Outro dia conversando com um aluno ele viu em seu relógio o tal do HRV. Não, não é o carro. PodepParece estranho, mas um coração saudável não bate como um relógio. Se sua frequência cardíaca está em 60 batimentos por minuto, isso não significa que exista exatamente um segundo entre cada batimento. Pode haver 0,92 segundo entre dois batimentos, depois 1,05, depois 0,97. Essa pequena dança entre um batimento e outro tem um nome: "variabilidade da frequência cardíaca", ou HRV, na sigla em inglês.
E quanto maior essa capacidade de variar, dentro do padrão de cada pessoa, melhor tende a ser a capacidade do organismo de se adaptar.
O HRV é medido em milissegundos e reflete principalmente a atuação do sistema nervoso autônomo, aquele que trabalha sem precisarmos pensar nele. De um lado está o sistema simpático, que acelera o organismo diante de um desafio. Do outro, o parassimpático, relacionado ao repouso e à recuperação. Um organismo saudável precisa dos dois.

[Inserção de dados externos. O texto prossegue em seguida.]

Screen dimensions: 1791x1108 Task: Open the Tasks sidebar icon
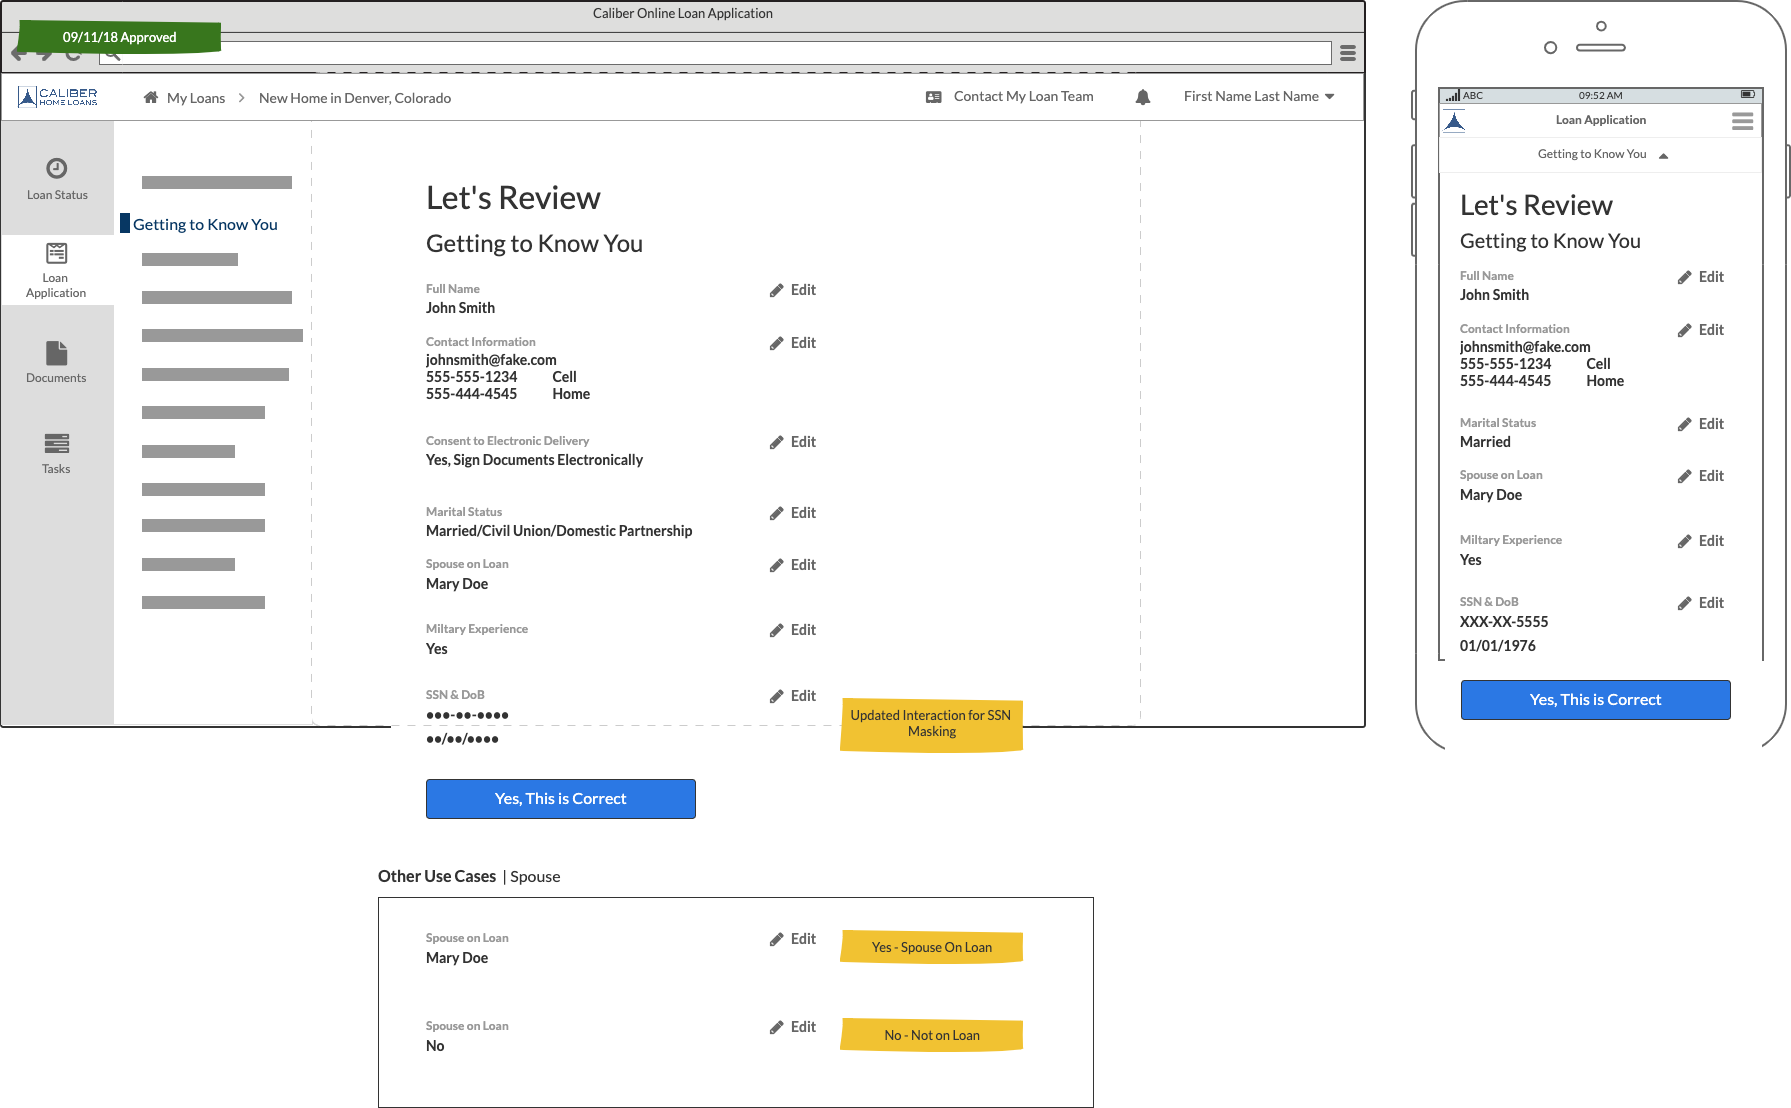tap(57, 443)
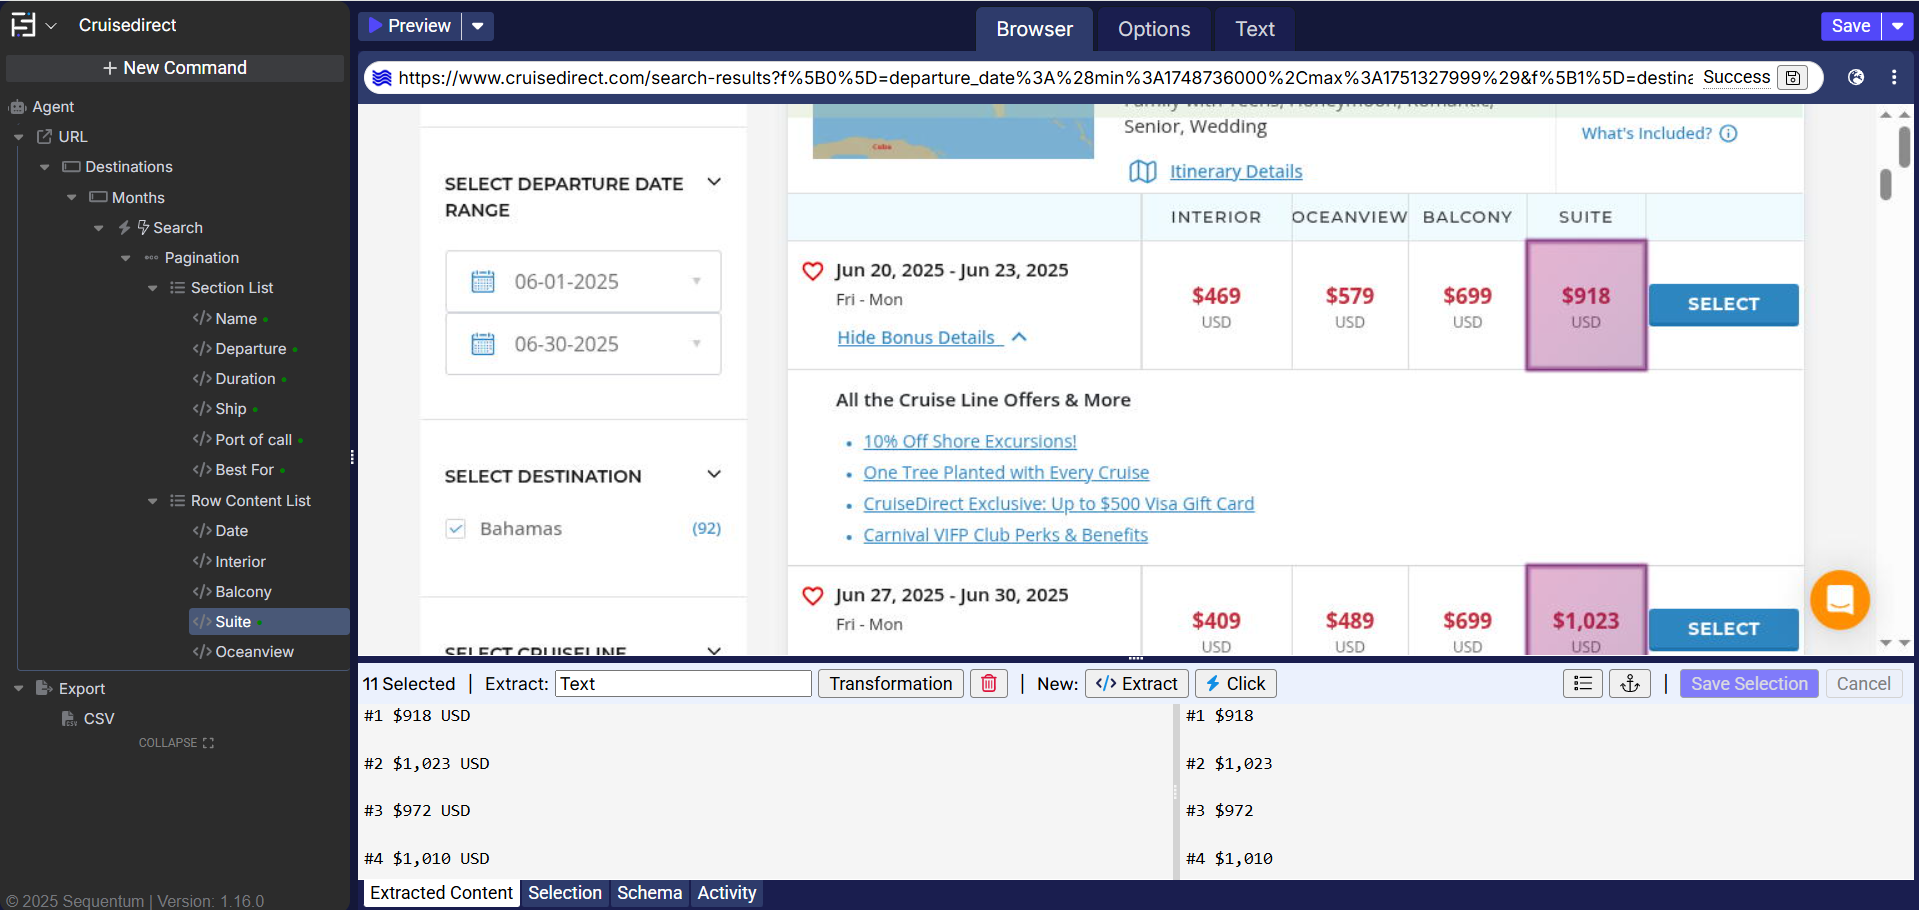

Precisa saber acelerar quando necessário e, principalmente, saber voltar para casa depois.
Um dos trabalhos clássicos sobre o assunto, “Heart Rate Variability: Standards of Measurement, Physiological Interpretation and Clinical Use”, publicado no periódico Circulation, mostrou justamente que o HRV permite observar essas oscilações do sistema nervoso autônomo e sua relação com diferentes condições de saúde.
Mas existe um estudo ainda mais interessante. “Heart Rate Variability and Lifetime Risk of Cardiovascular Disease: The Atherosclerosis Risk in Communities Study”, publicado no na revista cientifica Annals of Epidemiology e acompanhou 9.744 pessoas sem doença cardiovascular inicial. Ao longo de 192 mil pessoas por ano de acompanhamento, ocorreram 2.856 eventos cardiovasculares. Em mulheres, por exemplo, dependendo da medida de HRV analisada, aquelas no grupo de menor variabilidade chegaram a apresentar risco cardiovascular ao longo da vida próximo de 39%, contra aproximadamente 29% entre aquelas com valores mais altos. A conclusão foi simples: maior HRV esteve associada, modestamente, a menor risco cardiovascular ao longo da vida. Quando olhar seu relógio, agora entenderá melhor...
Só que aqui precisamos tomar cuidado com a tentação de transformar saúde em competição. Um HRV de 70 não significa necessariamente que você esteja mais saudável do que alguém com 40. Idade, genética, condicionamento, medicamentos e até o aparelho utilizado interferem nessa medida. O mais interessante é acompanhar você contra você mesmo. Ou ir no seu cardiologista amigo.
Imagine alguém que normalmente acorda com HRV próximo de 50 ms. Depois de uma noite mal dormida, uma semana estressante ou um treino muito intenso, ele aparece em 30. O relógio talvez esteja percebendo antes da própria pessoa que alguma coisa mudou. Em outro momento, após boas noites de sono e recuperação adequada, ele retorna aos seus valores habituais.
É por isso que tenho achado essa medida tão interessante para quem treina.No meu caso, corredores que treino.
A frequência cardíaca mostra quantas vezes seu coração bate. O HRV conta outra história: como seu organismo está lidando com aquilo que a vida está exigindo dele.
Dormir pouco pode diminuí-lo. Estresse prolongado pode diminuí-lo. Álcool, doença e excesso de treinamento também podem alterar essa resposta. Exercício regular e boa recuperação tendem, ao longo do tempo, a favorecer uma regulação autonômica mais eficiente. Por isso, mais importante do que perseguir um número é observar tendências.
Durante muito tempo imaginamos que saúde fosse sinônimo de estabilidade. O coração nos mostra exatamente o contrário.
Estar saudável também é conseguir variar.Acelerar quando a vida pede. Recuperar quando ela permite. Adaptar-se ao inesperado e encontrar novamente o equilíbrio.Seu coração nunca bate exatamente igual porque você também nunca está exatamente igual. Assim como a vida, talvez seja justamente essa capacidade de mudar que revele o quanto ainda estamos preparados para continuar vivendo. E da próxima vez que olhar seu relógio High Tech, não ache que tem um Honda no coração. Até a próxima.